Businesses are beginning to rank cyber-security risks as greater than natural disasters and other major business risks, and while only 31 percent of companies are insured against data breaches, a growing number of companies are exploring policies, according to the findings of a survey by Experian Data Breach Resolution and the Ponemon Institute.  Security exploits are greater than or equal to a natural disaster, business interruption, fire or other disaster, as stated by 76 per cent of respondents. However, on average, respondents say there is a nine per cent likelihood that their organisation will experience the predicted maximum financial impact during a data breach.

In the US, where companies are obliged to inform authorities of online attacks, the cyber insurance market is already highly developed and is valued at €960 million per year*.  Europe is still a long way off that but as the vulnerability window continues to increase, we will see companies here begin to play catch-up with the US.

At the moment, cyber liability insurance cover can include;

  • Data breach/privacy crisis management cover. For example, expenses related to the management of an incident, the investigation, the remediation, data subject notification, call management, credit checking for data subjects, legal costs, court attendance and regulatory fines.
  • Multimedia/Media liability cover. Third-party damages covered can include specific defacement of website and intellectual property rights infringement.
  • Extortion liability cover. Typically, losses due to a threat of extortion, professional fees related to dealing with the extortion.
  • Network security liability. Third-party damages as a result of denial of access, costs related to data on third-party suppliers and costs related to the theft of data on third-party systems.

2014 is going to be a pivotal year for the cyber insurance market in the UK.  Whilst this is positive because organisations are beginning to face up to the need to mitigate losses from cyber security incidents, it will create an enormous challenge for insurers who will find it very hard to accurately predict the probable maximum loss.

Even though cyber liability insurance has been around for 10 years or so, many insurers who have offered this have not sold a single policy, and in many cases may not have understood the risk that they were actually underwriting.   A key reason for this is the lack of available data for underwriting purposes.  In fact, many insurers fear a so-called “cyber hurricane” will overwhelm them before they build up sufficient reserves to cover possible future large losses.

At the end of the day the risks associated with cyber insurance are not that well understood.
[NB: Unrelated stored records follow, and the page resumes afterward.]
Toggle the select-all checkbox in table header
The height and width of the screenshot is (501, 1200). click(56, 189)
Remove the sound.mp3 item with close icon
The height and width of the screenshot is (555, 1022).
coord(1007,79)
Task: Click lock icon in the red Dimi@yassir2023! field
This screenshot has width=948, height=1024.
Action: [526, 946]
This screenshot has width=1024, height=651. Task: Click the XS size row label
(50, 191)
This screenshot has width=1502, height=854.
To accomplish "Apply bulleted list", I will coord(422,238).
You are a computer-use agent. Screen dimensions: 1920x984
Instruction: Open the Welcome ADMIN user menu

There is not a lot of historical information that insurance companies can call on to quantify their risk.   They are effectively underwriting the cyber risk blindfolded.

What’s needed is a process whereby insurers – and their customers – can sensibly understand and assess the risk.   Ideally this would include the creation of best practices and a clearer understanding of the kinds and amounts of loss that cyber incidents can cause.

 One obvious way to do this is for insurers to insist their customers undertake continuous assessments, audits and post-breach protection.  This will ensure they understand current trends in security threats but also identify vulnerabilities within their existing infrastructure.  With this knowledge in hand, insurers can more accurately identify the risk.   To serve this growing need, Northdoor recently acquired 24-Lockdown, a security and consultancy service specialising in the cyber risk arena.  This combination of Northdoor’s 25 years serving the London insurance market and 24-Lockdown’s experience in cyber risk means that insurers can access a unique insight into understanding, and tackling, this increasingly complex space.

When it comes to cyber security insurers have an ever-growing adversary on the other side – and this makes it hard for them to predict what they might be liable for.  Regular testing of cybersecurity defences is critical to ensure an organisation’s defences are as robust as they can possibly be.  And for insurers, understanding the nature of their client’s risk – and the robustness of their defences – is the only way they can be sure that they are accurately assessing the risk.